A new Patient Safety Centre links Sickkids, Sunnybrook and U of T Faculty of Medicine

University of Toronto Faculty of Medicine has partnered with Sunnybrook Health Sciences Centre and the Hospital for Sick Children to create a new University of Toronto Patient Safety Centre that will "foster novel research and education projects aimed at improving patient safety both locally and internationally" and "provide a focus for collaboration across the Toronto Academic Health Science Network including all the affiliated hospitals and all of the health science and related programs at the University." (my emphasis).

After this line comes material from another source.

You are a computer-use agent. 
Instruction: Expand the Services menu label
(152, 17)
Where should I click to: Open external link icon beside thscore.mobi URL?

This is exciting news because Patient Safety work positively aligns families and staff collaboration efforts. Patient safety is a top level shared focus. Patient Safety research also squarely focuses on the communication problems that account for as much as 60% of sentinel (death and serious injury) events and continuously improved communication is at the heart of family centred interprofessional practise. Patient Safety began as a parent movement advocating new proceedures to learn from and eliminate error and grew with academic research, education, hospital quality and risk management reports and changes to practise, from surgery checklists to hand wash campaigns to involving patients and parents at Rounds and with medications to new thinking on medical error disclosure.

Patient Safety may very well be the communication glue and 'bridge' linking the family-centred bubble around the patient and the interprofessional bubble around the team(s).

Joining Director Dr. Kaveh Shojania as co-lead is Dr. Anne Matlow, Medical Director of Patient Safety and the Director of the Infection Prevention and Control at SickKids Hospital in Toronto.